Thursday, July 5, 2012

Early July on the Farm

by Laura

Laura's July 2nd dinner

One of 27 heritage breed chickens that Laura is raising at the Land School


The second day of July, a hot Monday, is accepting earth’s rotation towards darkness. A beautiful plate of food sits before me, much of which came from the soil of this farm: nasturtium flowers, lettuces, basil, thyme, mint, broccoli (frozen from last year), pickles, garlic scapes. In our patient anticipation of our gardens’ overflowing, we have been harvesting wild edibles for our meals. Andy made a soup for lunch that included milkweed flower buds and a chicken of the woods mushroom, found by Jen. Two of our most abundant garden weeds – pigweed and lamb’s quarters – often find their way onto our plates. With the intense heat, it is easy to notice the growth in all parts of the gardens. It is looking beautiful, and it excites me to know our market will begin next week, potentially with lettuce, kale, garlic scapes, green beans, onions, basil, parsley, and flowers. This morning, Andy and I spent four hours weeding onions. Looking past the hot discomfort, it was a yet another opportunity to experience the nurture of encouragement: encouraging the plants to grow, and encouraging one another to persist with our work through the seemingly sweaty eternity of the rows. We typically rest for a few hours in the afternoon, and today, as I usually do, I packed my bag with a water bottle, book, and a few markers, and went to the tree house. One of my favorite places to spend time, the tree house is a love I know I share with many of the Lake Country students who I have met here. On my walk there today, barefoot as I typically am, I stepped on a bee, for the second time. The first occurrence left me with a swollen and irritated foot for days, but today I remembered what my Italian farmer friends taught me – put wet clay over the skin (or mud, and our soil here is mostly clay), and the bee venom will be pulled to the skin’s surface. It worked! Time fills up easily here, and I am continually renewed in gratitude that it fills with things I love: garden work, caring for animals, cooking, eating, preserving food for the winter, playing piano and guitar, reading, writing, walking. I am experiencing a simple and perfectly beautiful option for a way to live, to experience the earth, to contribute to and receive from the many communities of which I, we, are all apart. While I was hanging in my hammock under the great tree house oak today, making a card for a friend, I memorized a favorite Mary Oliver poem of mine:

Answers

If I envy anyone it must be
My grandmother in a long ago
Green summer, who hurried
Between kitchen and orchard on small
Uneducated feet, and took easily
All shining fruits into her eager hands.

That summer I hurried too, wakened
To books and music and circling philosophies.
I sat in the kitchen sorting through volumes of answers
That could not solve the mystery of the trees.
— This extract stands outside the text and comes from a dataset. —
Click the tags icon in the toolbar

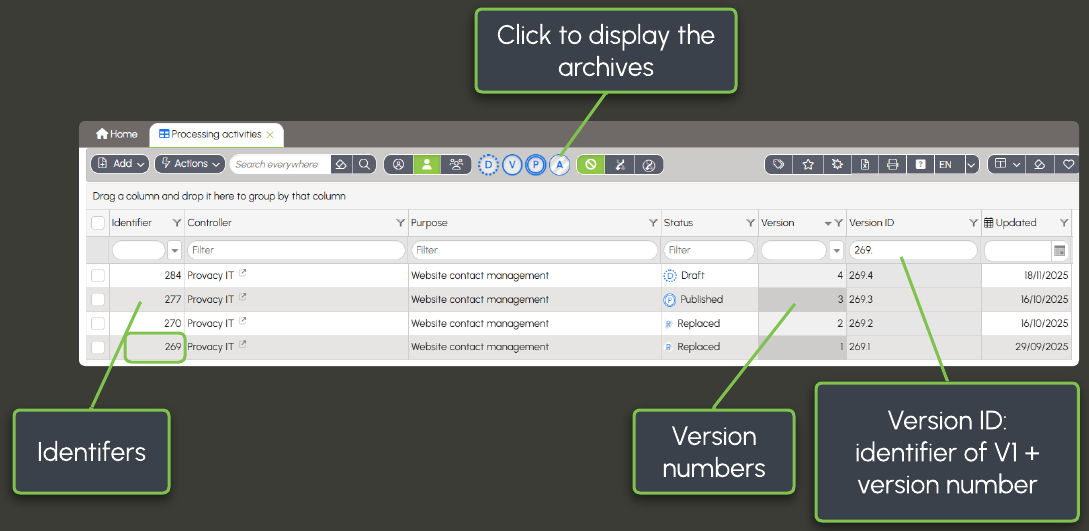(x=779, y=165)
My grandmother stood among her kettles and ladles.
Smiling, in faulty grammar,
She praised my fortune and urged my lofty career:
So to please her I studied - but I will remember always
How she poured confusion out, how she cooled and labeled
All the wild sauces of the brimming year. 

I am thoroughly enjoying my time here at the Land School and look forward to meeting many of you, at the Thursday market or here on the farm.